You definitely read a lot of pieces praising Kubernetes. In fact, Kubernetes played a positive role in the evolution of software development, especially in continuous integration and continuous delivery (CI/CD). It brought it to a new level, letting developer teams increase the number of releases from a few per year to a few per month.
We only want to provide you with a balanced perspective on this tool. And — spoiler! - it seems that this blog post is going to unveil a lot of Kubernetes’ drawbacks. What are they and how to use this great technology without pain? Let us explain our vision.
CI/CD is a process that needs a lot of coordination. When you use containers, you isolate applications or microservices. But on the deployment stage, you want to make them collaborate again. One of the tools that enables this is Kubernetes. It does not revert the isolation, though. The idea of Kubernetes is that the containers are kept as they are, but the freshly developed applications can be added to the existing entities.
Another important task of Kubernetes is to manage your computing resources. When you have a lot of applications to run, you inevitably want to use every vacant CPU capacity.
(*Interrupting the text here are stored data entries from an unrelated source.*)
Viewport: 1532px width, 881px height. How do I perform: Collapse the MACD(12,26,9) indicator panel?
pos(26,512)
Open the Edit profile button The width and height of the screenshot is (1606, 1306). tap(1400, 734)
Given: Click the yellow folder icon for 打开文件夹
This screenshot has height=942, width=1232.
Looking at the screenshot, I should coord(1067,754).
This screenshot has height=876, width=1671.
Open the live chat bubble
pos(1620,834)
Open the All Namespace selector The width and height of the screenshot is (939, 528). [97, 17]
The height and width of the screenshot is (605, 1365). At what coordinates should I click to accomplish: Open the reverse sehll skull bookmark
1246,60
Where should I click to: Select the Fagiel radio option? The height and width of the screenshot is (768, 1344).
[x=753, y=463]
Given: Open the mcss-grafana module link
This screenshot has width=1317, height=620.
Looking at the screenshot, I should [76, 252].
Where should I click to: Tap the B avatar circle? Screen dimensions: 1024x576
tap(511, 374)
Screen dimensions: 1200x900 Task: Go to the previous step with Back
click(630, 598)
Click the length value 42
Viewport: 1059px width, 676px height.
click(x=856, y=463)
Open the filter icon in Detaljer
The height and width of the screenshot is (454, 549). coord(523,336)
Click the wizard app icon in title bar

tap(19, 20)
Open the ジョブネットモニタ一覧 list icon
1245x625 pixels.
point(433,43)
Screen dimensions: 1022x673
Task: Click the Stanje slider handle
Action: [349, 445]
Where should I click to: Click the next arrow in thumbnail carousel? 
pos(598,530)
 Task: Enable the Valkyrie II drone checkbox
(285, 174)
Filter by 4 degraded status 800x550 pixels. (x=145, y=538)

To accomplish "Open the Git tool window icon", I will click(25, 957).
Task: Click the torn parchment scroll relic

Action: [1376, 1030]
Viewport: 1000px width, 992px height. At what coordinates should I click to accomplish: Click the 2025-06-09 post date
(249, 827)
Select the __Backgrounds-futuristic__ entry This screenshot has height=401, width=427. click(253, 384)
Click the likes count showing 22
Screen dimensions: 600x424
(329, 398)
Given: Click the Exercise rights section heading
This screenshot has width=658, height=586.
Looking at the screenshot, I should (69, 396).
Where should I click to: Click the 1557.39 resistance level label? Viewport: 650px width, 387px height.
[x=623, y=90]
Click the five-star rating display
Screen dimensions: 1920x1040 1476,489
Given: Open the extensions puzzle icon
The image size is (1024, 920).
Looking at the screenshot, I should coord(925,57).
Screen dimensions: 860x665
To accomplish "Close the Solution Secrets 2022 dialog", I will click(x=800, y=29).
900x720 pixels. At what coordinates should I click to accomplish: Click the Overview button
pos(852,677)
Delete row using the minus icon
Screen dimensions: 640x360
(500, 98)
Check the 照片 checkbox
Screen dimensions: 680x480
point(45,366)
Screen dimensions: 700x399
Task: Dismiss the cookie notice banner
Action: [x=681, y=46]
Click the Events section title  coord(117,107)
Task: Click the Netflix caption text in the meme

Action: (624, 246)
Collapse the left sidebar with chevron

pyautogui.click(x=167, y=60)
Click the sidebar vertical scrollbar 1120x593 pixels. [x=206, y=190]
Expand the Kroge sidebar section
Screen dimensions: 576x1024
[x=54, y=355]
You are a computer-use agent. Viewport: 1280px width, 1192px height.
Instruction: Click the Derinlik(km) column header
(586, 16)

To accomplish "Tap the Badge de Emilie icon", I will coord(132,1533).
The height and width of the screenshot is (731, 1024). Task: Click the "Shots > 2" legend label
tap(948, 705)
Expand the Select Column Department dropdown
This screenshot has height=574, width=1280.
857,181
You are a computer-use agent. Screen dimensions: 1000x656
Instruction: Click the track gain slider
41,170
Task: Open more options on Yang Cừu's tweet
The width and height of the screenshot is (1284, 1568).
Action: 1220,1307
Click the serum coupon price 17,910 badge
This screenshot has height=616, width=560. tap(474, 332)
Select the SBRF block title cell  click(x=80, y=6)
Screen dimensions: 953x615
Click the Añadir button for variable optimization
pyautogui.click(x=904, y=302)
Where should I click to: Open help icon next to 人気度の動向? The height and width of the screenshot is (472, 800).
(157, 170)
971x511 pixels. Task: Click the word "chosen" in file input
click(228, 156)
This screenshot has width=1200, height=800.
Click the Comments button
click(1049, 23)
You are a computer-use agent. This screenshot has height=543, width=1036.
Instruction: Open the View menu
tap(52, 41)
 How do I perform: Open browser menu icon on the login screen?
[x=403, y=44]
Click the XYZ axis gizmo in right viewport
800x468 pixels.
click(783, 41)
The Kubernetes architecture is bred exactly for this.
Kubernetes may screw up its task of efficient resource management. Those problems are mostly consequences of some mis-configuration. We will get to this in the next section.
Once you get Kubernetes working smoothly for you, the benefits will manifest themselves. The problem is, there is a long and thorny way ahead of you if you decide to try doing Kubernetes on your own.
At first, you will have to set up the complete infrastructure. You will need to arrange a few bare-metal or virtual machines. Then you need to tie them together. In this construct, you’ll have normal control-plane traffic and container traffic that are not allowed to mix. You need to work out a sophisticated network configuration that will keep them apart.
Let us take a step back and go through the main Kubernetes concepts. They can help you to understand why the network configuration always becomes tricky when you set up your Kubernetes clusters.
We will proceed from the smallest to the biggest concepts to help you in understanding Kubernetes and its architecture. Containers are those wrappers where you can enclose a piece of your application and a minimum set of operating system components that are essential and sufficient for the application to run.
Containers are used as alternatives to virtual machines or as supplementary to them to develop applications quicker and make them more OS-agnostic. Outside of the CI/CD, containers are used to scale applications.
Containers can utilize the resources of more than one physical or virtual machine. The borders of a container are not equal to those of your physical engine. That’s why we had to outline containers as a separate concept.
But containers are not used alone. They are just a part of the bigger picture.
The next level in the Kubernetes universe is pods. Pods simply mean a few containers that are tied together. Those can be microservices that, as a group, replace a monolith application.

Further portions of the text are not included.